При заражении системы в корневой директории диска C:\ создается каталог Feast (имеет атрибуты Скрытый, Системный, Только чтение)

– каталог Feast содержит каталог Ival (имеет атрибуты Скрытый, Системный, Только чтение). В целях маскировки значком каталога выбран значок, применяемый для системной папки Корзина

– в Проводнике Windows (с включенными опциями Отображать содержимое системных папок и Показывать скрытые файлы и папки) папка Ival выглядит пустой

но если открыть ее в Total Commander, видно, что она содержит два файла – исполняемый файл вируса Feast.exe (90 112 байт; имеет атрибуты Скрытый, Системный, Только чтение) и desKtOp.InI (62 байта; имеет атрибуты Скрытый, Системный)

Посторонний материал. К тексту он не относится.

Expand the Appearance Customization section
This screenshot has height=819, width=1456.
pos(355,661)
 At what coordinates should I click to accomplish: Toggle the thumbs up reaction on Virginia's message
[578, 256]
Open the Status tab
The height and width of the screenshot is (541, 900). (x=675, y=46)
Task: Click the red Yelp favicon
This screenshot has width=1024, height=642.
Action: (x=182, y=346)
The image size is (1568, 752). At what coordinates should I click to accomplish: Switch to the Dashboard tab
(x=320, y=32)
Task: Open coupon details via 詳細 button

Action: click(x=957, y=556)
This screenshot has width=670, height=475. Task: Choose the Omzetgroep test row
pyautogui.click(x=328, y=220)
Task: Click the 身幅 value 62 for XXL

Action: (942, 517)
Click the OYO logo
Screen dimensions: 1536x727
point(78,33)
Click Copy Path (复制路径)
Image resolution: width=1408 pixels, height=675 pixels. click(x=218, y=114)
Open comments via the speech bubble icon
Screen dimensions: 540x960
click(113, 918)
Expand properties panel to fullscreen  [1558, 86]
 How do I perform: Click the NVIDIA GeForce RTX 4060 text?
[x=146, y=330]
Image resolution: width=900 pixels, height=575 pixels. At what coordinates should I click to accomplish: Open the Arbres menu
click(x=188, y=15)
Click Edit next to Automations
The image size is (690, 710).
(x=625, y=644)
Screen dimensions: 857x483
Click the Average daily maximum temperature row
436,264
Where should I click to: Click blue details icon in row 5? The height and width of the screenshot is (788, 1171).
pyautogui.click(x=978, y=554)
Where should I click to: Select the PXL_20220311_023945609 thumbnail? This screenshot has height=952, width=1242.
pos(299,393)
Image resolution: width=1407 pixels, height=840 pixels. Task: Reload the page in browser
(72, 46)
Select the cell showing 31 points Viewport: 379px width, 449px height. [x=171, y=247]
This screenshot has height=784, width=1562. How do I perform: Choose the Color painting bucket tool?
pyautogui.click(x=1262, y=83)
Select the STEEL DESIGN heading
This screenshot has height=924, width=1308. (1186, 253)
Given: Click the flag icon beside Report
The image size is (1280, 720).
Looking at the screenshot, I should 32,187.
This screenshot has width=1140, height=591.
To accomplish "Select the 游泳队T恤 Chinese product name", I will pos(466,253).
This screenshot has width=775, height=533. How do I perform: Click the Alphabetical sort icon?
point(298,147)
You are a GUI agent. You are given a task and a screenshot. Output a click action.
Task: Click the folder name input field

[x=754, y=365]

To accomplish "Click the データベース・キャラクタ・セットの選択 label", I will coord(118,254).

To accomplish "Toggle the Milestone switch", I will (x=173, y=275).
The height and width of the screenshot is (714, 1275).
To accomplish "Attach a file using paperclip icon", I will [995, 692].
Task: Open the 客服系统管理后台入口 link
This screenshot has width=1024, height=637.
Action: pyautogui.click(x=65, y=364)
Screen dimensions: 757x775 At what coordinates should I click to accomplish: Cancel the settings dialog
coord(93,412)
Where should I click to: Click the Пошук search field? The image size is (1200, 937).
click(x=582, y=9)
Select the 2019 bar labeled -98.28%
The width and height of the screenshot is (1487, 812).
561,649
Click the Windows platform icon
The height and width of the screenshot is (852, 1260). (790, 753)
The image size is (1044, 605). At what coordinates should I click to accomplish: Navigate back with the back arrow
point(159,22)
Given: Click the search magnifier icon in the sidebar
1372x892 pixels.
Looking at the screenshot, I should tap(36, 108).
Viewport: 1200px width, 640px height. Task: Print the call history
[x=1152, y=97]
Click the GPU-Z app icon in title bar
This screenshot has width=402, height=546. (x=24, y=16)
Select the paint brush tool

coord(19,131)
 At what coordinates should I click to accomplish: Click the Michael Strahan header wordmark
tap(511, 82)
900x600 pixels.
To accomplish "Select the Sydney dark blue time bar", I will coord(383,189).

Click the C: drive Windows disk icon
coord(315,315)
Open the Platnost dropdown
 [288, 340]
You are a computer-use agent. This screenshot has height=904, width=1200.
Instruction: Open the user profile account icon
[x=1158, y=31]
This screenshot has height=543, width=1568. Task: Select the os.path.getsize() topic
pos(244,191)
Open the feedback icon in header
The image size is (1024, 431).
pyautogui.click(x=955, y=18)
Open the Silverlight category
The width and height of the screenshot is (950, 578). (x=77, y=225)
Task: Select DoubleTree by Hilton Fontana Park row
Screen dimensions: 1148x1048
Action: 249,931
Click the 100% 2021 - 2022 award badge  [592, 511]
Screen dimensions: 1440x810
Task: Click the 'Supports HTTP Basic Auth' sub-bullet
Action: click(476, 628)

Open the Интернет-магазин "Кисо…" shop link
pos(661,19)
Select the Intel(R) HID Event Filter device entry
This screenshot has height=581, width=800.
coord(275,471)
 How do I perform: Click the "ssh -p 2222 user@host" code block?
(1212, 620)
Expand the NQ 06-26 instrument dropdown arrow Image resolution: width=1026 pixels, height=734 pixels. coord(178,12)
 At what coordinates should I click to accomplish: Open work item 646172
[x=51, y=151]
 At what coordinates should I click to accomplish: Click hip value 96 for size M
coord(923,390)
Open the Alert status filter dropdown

– содержимое файла desKtOp.InI:

[.ShellClassInfo]

CLSID={645FF040-5081-101B-9F08-00AA002F954E}

– в разделе Реестра

[HKEY_LOCAL_MACHINE\SOFTWARE\Microsoft\Active Setup\Installed Components\{67MAD6M8-1MAD-81AD-MAD6-32OP5G1234521}] вирус создает строковый (REG_SZ) параметр StubPath со значением c:\Feast\Ival\Feast.exe;

– при запуске операционной системы вирус внедряет свой исполняемый код в адресное пространство процесса svchost.exe;

– при подключении к ПК съемных носителей вирус создает свою копию в корневом каталоге съемных носителей;

– …

***

Как ликвидировать вирус и устранить последствия вирусной атаки

Вирус не грузится в Безопасном режиме, поэтому самая оптимальная методика лечения такова (если ПК не загружается в Безопасном режиме, для удаления вируса воспользуйтесь загрузочным аварийно-восстановительным диском, типа Windows miniPE или ERD Commander):

– отключитесь от Интернета и от локальной сети;

– перезагрузите ПК в Безопасный режим;

– удалите каталог c:\Feast\;

– запустите Редактор реестра Windows:

• Windows XP: нажмите Пуск –> Выполнить… –> regedit –> OK;

• Windows Vista: нажмите Пуск, в текстовое поле Начать поиск (в Windows 7 – Найти программы и файлы) введите regedit;

– в появившемся перечне нажмите правой кнопкой мыши regedit.exe;

– из контекстного меню выберите Запуск от имени администратора;

– введите пароль, если появится соответствующий запрос;

– в открывшемся окне Редактор реестра откройте раздел

[HKEY_LOCAL_MACHINE\SOFTWARE\Microsoft\Active Setup\Installed Components\{67MAD6M8-1MAD-81AD-MAD6-32OP5G1234521}];

– удалите строковый (REG_SZ) параметр StubPath со значением c:\Feast\Ival\Feast.exe;

– закройте Редактор реестра;

– для предотвращения повторного самозаражения системы отключите восстановление системы (или вручную очистите папку System Volume Information);

– при необходимости, с помощью соответствующего reg-файла (Windows XP, Windows Vista, Windows 7) восстановите загрузку в Безопасном режиме;

– нажмите Пуск –> Выполнить… –> в поле Открыть введите regsvr32 /i shell32.dll –> OK;

– появится окно RegSvr32 с сообщением «DllRegisterServer and DllInstall в shell32.dll завершено успешно», нажмите OK;

– в автономном режиме (не подключаясь к Интернету!) запустите веб-браузер;

– очистите историю посещений;

– очистите кэш интернет-файлов;

– при необходимости измените стартовую страницу веб-браузера на первоначальную;

– при необходимости восстановите оригинальный hosts-файл;

– перезагрузите ПК;

– включите восстановление системы;

– просканируйте систему антивирусом со свежими базами.